Student Organization Spotlight: English for Speakers of Other Languages For more than 20 years, ESOL volunteers have participated in language and literacy work in the Lexington-Rockbridge area and beyond.
English for Speakers of Other Languages (ESOL) is a student organization at Washington and Lee University that strives to facilitate communication among the rural and increasingly diverse language communities of Rockbridge County. The organization aims to foster multilingualism and greater social equity in the local area through language learning and literacy initiatives. Student volunteers also participate in language and literacy work beyond the Lexington-Rockbridge region, thus returning to the community with greater cultural competency and a broader horizon of experiences.

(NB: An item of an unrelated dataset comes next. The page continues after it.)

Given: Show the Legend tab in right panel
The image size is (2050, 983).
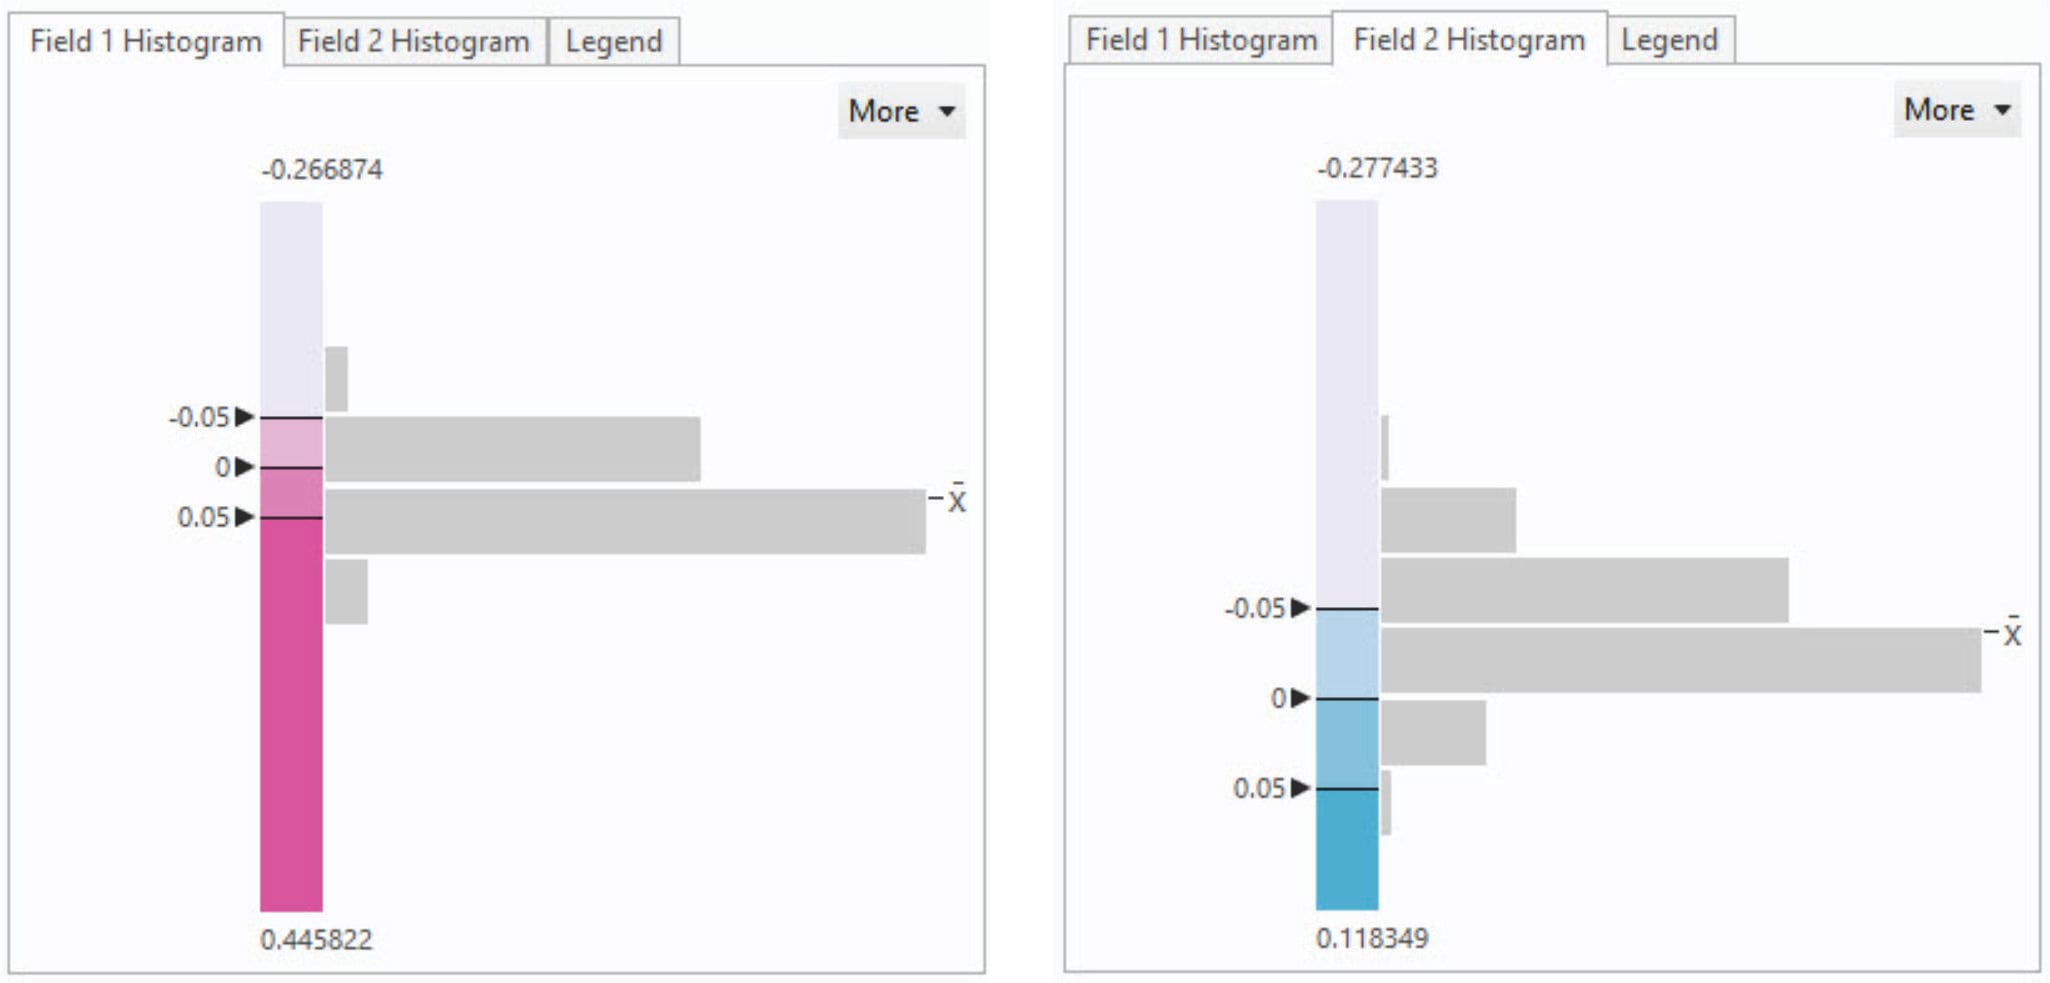Looking at the screenshot, I should pos(1669,40).
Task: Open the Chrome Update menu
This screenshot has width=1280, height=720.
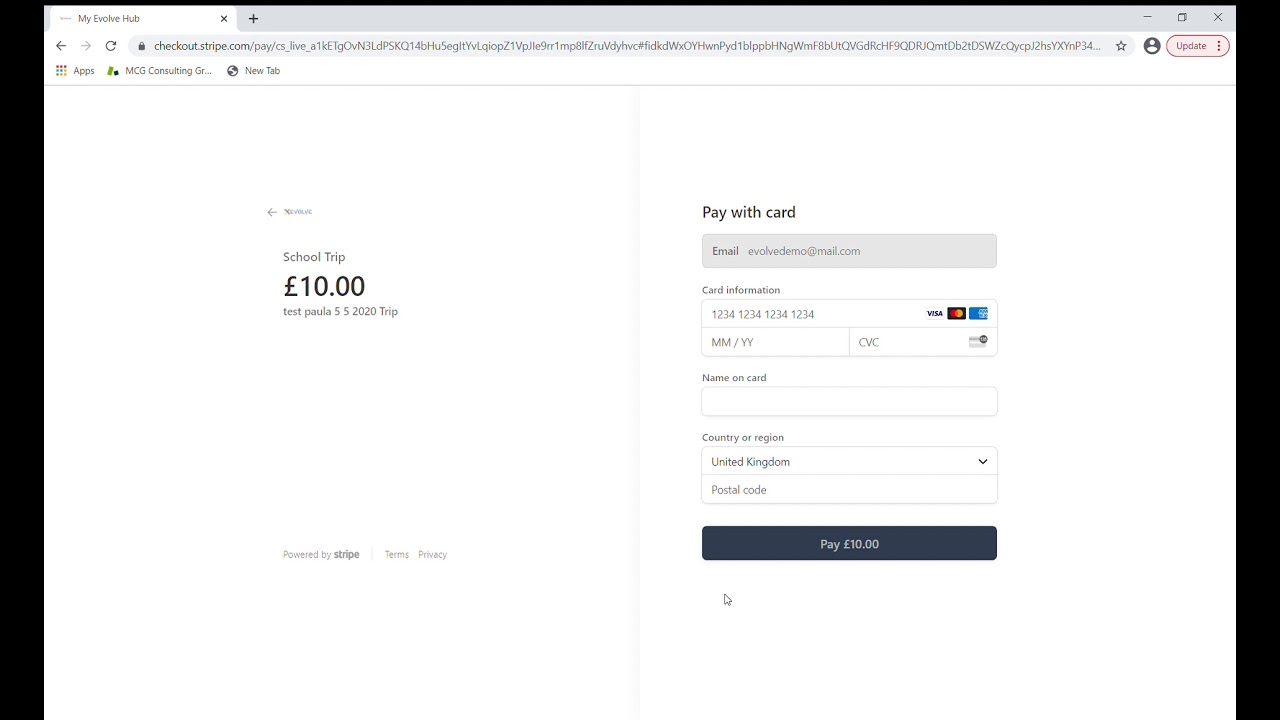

Ellen Mayock, professor of Spanish at W&L and ESOL’s founder and adviser, said the organization has primarily engaged in teaching and tutoring since it started 21 years ago. As students began to form relationships with individuals and families who needed tutoring, requests began to trickle in for interpretation and translation services in a variety of other contexts. ESOL now has dedicated teams for tutoring and translation services, which are both directed and staffed by students. During the 2021-2022 academic year, student volunteers completed more than 9,000 hours of community service, averaging approximately 225 hours of ESOL-based service per week.
Community outreach and development co-chair Clara Albacete ’23 counts her work with ESOL as one of the most important and impactful aspects of her college experience.
“Working with ESOL has certainly given me a lot more confidence in my ideas and has shown me how big of an impact all the things we do — that sometimes feel little in the grand scheme of things — can have,” Albacete said.
As the local community’s needs have evolved, ESOL added a student-led interpretations wing to its offerings. The Immigrant Rights Clinic (IRC) at W&L’s School of Law was a natural partnership that tapped into undergraduate ESOL members’ talents and experiences for interpretation and translation services. The group has also branched out into volunteering for the Tax Clinic and other law school initiatives, providing undergraduate participants with valuable professional experiences interacting with W&L law faculty and students in their work with clients.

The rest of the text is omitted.